De teamleider van het zoek- en reddingsteam USAR, Job Kramer, kijkt terug op een "heel intense, maar toch wel geslaagde" inzet in het aardbevingsgebied in Turkije. "We hebben het maximale gedaan wat we konden", zei hij bij terugkomst op de vliegbasis Eindhoven. "Tegelijkertijd zie je dat je nog heel veel achterlaat, er is nog zo ontzettend veel werk te doen. Alleen, dat kunnen wij niet allemaal doen."
Het Urban Search and Rescue Team (USAR) redde twaalf mensen en een hond uit het puin. Wat het volgens Kramer zwaar maakte was "de emotionele impact van de mensen die je niet kunt redden en die niet zijn overleden". Het team ging voor snelle reddingen, om in korte tijd zoveel mogelijk mensen onder het puin vandaan te kunnen halen. Daardoor moesten soms levende slachtoffers worden achtergelaten.
Marco Gaebler, die in Turkije alle 91 internationale reddingsteams aanstuurde, nam dit soort beslissingen. "De aantallen slachtoffers waren zo overweldigend in het begin, dat ik heel moeilijke ethische beslissingen moest nemen." Zo gaf hij teams de opdracht dat als ze langer dan vier uur op een klus waren, ook al waren er levende slachtoffers, ze door moesten omdat ze ergens anders wellicht meer mensen konden redden. Hij vond het "heel heftig" dit te moeten beslissen. "Ik ben niet Pilatus die over leven en dood beslist, maar iemand die de meest mogelijke slachtoffers wil redden."
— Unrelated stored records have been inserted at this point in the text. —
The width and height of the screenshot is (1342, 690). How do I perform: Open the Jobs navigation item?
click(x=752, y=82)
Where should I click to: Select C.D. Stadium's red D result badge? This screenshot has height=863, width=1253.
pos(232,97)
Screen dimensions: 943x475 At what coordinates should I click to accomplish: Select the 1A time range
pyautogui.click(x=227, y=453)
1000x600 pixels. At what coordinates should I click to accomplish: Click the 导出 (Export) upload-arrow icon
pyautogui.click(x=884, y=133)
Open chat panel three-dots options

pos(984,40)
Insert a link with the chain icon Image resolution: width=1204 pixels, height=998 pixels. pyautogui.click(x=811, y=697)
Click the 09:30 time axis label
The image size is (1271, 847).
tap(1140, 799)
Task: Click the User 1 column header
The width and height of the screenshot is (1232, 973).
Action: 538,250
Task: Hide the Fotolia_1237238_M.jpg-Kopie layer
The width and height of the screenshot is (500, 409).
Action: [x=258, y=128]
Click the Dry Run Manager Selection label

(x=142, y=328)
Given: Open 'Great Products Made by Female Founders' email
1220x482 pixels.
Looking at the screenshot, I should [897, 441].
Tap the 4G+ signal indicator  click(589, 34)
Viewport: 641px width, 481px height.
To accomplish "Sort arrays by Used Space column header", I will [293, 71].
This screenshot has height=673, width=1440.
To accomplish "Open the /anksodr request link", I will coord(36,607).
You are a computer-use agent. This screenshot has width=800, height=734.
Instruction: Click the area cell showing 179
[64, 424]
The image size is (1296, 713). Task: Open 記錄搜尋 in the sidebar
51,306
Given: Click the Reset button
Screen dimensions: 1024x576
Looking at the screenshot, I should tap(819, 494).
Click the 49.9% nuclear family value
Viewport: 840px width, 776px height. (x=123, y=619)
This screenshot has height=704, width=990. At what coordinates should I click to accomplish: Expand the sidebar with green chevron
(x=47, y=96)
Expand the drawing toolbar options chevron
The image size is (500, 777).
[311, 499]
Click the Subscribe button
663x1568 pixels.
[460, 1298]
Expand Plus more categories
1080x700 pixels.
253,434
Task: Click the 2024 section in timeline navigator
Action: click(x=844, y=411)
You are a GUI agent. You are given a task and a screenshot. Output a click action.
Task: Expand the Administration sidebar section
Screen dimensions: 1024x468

Volgens Kramer heeft het team veel gebouwen gemarkeerd om aan te geven of er levende slachtoffers waren. Dat leidde ook tot succes, bijvoorbeeld op een plek waar een man zijn vrouw en dochters miste en er nog geklop onder het puin klonk. De Nederlanders moesten door, maar later hebben anderen hier nog vier mensen levend onder het puin vandaan gehaald.